Hide treats like hay and veg inside paper bags or cardboard tubes and boxes. You mice will love to shred the cardboard to get to their food!
Safe fruit, veg and herbs for your mice
These fruit, vegetables and herbs are all safe for your mice to eat. You should feed them a small amount each day.
- Sweet peppers
- Apple (make sure you remove the seeds first)
- Dried banana
- Red grapes
Don’t feed your mice citrus fruits like oranges, lemons or grapefruit.
Things to chew and gnaw
Mice love to shred, chew and gnaw on things.

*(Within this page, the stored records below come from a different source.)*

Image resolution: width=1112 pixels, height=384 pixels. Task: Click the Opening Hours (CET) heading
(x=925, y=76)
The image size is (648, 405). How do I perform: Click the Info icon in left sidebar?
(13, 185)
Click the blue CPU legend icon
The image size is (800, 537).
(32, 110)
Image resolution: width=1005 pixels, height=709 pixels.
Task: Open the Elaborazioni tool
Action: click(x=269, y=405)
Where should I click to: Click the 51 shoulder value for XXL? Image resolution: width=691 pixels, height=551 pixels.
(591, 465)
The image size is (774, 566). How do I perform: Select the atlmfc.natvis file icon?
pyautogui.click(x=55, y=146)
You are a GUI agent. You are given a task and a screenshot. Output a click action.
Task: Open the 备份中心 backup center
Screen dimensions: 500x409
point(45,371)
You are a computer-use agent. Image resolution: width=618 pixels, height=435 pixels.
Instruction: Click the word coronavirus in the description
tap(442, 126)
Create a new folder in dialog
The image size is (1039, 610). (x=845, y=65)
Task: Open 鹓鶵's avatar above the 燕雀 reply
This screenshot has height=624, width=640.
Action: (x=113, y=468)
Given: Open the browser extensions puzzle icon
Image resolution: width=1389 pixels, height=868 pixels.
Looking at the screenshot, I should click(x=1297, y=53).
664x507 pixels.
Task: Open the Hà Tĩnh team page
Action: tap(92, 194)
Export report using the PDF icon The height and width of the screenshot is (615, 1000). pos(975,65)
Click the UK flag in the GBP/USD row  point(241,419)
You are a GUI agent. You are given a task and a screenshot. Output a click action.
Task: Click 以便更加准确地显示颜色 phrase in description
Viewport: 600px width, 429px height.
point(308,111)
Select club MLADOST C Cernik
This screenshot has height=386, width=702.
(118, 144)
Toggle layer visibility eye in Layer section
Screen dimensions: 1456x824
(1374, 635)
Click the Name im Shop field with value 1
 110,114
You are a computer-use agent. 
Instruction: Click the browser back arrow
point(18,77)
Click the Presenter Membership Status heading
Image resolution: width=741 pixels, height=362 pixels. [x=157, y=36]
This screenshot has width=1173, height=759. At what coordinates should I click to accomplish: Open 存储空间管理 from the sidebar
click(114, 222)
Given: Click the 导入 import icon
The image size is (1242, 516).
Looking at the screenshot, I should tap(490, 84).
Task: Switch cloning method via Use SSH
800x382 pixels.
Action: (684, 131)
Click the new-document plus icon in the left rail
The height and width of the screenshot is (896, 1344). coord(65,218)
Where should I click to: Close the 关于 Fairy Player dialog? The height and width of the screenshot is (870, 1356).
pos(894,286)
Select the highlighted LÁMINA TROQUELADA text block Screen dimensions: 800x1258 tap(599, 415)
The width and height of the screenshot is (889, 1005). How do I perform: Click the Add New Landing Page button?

It’s a natural behaviour that helps keep their teeth healthy and stops you mice getting bored.
Mice love to shred and chew things like:
- Coconut shells
- Hay cubes
- Unbleached loofah
- Pumice stone
They can gnaw on untreated softwood. Before you give them any softwood branches to chew, bake them on a low heat for an hour and give them a good wash to make sure they’re safe for your chinchilla. Good woods to use are:
- Elm & Red Elm
- Grape & Grapevine
- Willow (goat, weeping, or pussy willow)
Why are my mice eating their poo?
We might not find it very appetising but it’s actually really important for your mice to eat their own poo. It helps keep their gut healthy.
Like some other small animals, mice are ‘caecotrophic’. This means they produce two types of poo. The first is a softer pellet - or ‘caecotroph’ - and this is the kind they eat because it’s still full of nutrients which they haven’t properly digested yet. The second is a harder, drier poo which can be cleaned up and thrown away.